Essais
“Fantômes de la renommée”, la mécanique du rock d’Antoine Couder

“Fantômes de la renommée”, la mécanique du rock d’Antoine Couder

22 June 2017 | PAR Amelie Blaustein Niddam

“Ça part un peu dans tous les sens …Mais oui, pourquoi pas ?” Antoine Couder semble jouer les cyniques, désabusé et témoin d’un monde pas vraiment disparu, en attente du dernier souffle. Ce souffle-là est celui des Fantômes de la renommée,  qui sort à l’instant chez Médiapop Editions

[rating=4]

C’est l’histoire d’un mec dont la vie croise celle d’une grande rupture dans l’identité du rock. Lui est né en 1964 bien après qu’Elvis se soit déhanché. Il est aujourd’hui un quinqua “naïf” qui voit son gamin devenu un homme remixer un air triste de Lhasa de Sela en faisant taire son inconscient.  Les fantômes, ce sont ces monuments de l’histoire du rock qui n’ont pas gardé le rythme. “C’est l’épilogue du baby-boom, des héros qui battent en retraite, fondant sous la pression de la nouvelle génération qui, enfin, dépasse en nombre et pour la première fois celle qui a grandi entre 1947 et 1965, aujourd’hui âgée de 51 à 69 ans”

Ici les temporalités s’enchevêtrent. L’immédiat de la sociologie, la lenteur de la psychanalyse ou la réalité de l’économie. Pour Antoine Couder tout se résume à la musique car tout peut se dire en musique, le flirt comme le deuil.

Le rythme de l’écriture est lui une boucle électro aux drops succédant aux breaks violents. Un mot ou plutôt un nom nous fait passer de Paris à New-York, d’une anecdote personnelle à un club de travestis où la voix de  P-Orridge ne fait aucun doute sur sa première identité sexuelle.

Rodolphe Burger, qui a préfacé cet essai voit juste quant il écrit : “Attendez-vous à quelques secousses. Et à des enchaînements virtuoses. Les slows sont rares dans la playlist”. Et dans cette playlist démente où tout commence par Zappa pour finir sur une chanson d’Yves Simon, les styles et les années  s’entrechoquent. La pop serait-elle  rock ? La pop culture est-elle pop-rock ?
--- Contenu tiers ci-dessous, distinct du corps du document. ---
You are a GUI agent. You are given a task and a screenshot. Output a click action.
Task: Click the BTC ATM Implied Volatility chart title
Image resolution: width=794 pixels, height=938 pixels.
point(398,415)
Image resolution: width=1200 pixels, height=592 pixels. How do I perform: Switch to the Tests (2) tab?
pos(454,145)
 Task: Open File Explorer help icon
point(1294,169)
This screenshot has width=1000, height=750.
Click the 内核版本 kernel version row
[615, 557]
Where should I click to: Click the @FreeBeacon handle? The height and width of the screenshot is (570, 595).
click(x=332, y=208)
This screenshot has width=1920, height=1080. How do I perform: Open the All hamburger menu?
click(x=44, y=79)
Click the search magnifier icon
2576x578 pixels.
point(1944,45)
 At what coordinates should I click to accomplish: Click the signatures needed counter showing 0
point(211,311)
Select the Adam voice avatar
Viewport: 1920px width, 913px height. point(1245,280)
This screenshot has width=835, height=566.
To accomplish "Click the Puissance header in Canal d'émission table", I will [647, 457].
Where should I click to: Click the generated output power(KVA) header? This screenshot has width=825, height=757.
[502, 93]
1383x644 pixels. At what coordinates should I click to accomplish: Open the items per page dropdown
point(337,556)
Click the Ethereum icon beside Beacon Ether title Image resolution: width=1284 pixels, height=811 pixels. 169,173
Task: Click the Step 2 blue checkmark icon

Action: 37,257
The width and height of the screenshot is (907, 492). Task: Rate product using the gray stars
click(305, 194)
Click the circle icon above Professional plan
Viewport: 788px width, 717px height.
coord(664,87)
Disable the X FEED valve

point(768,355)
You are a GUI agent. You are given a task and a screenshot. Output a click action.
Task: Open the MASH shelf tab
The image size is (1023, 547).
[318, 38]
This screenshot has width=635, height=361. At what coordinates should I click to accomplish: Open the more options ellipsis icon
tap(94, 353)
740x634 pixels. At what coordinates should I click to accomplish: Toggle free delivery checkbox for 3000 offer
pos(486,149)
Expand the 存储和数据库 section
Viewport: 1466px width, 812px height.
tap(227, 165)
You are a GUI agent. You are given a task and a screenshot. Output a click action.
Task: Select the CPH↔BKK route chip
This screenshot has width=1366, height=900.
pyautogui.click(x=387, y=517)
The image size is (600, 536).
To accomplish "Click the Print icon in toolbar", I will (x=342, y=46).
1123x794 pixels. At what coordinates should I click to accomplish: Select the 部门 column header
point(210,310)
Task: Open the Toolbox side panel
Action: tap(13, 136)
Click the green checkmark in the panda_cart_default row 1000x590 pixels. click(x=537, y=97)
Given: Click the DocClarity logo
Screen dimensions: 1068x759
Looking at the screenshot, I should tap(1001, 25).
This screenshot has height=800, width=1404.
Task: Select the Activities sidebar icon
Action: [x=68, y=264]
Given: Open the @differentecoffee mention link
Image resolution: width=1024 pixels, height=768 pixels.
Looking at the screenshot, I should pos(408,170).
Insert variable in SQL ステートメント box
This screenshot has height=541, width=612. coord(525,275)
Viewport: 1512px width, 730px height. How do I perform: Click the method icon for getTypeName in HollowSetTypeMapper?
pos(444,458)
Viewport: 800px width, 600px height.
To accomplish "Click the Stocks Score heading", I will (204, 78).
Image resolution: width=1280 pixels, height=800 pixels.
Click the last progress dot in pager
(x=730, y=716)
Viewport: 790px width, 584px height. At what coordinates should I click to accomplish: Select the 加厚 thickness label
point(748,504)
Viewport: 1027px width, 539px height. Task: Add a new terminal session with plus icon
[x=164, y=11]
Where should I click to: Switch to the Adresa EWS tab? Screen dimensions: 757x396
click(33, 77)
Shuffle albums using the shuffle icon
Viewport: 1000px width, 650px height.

La réponse est mécanique. Le plus bel apport du livre se trouve dans la longue réflexion (qui occupe la moitié de l’ouvrage) sur la technique et l’arrivée des machines. La machine ne fait pas la musique, mais les gamins des années 90 eux, ont compris que l’on pouvait compresser, accélérer et modeler comme de la pâte les vinyls et les sons. Le morceau remplace la chanson et les DJ’s sont des stars qui jouent sur un autel.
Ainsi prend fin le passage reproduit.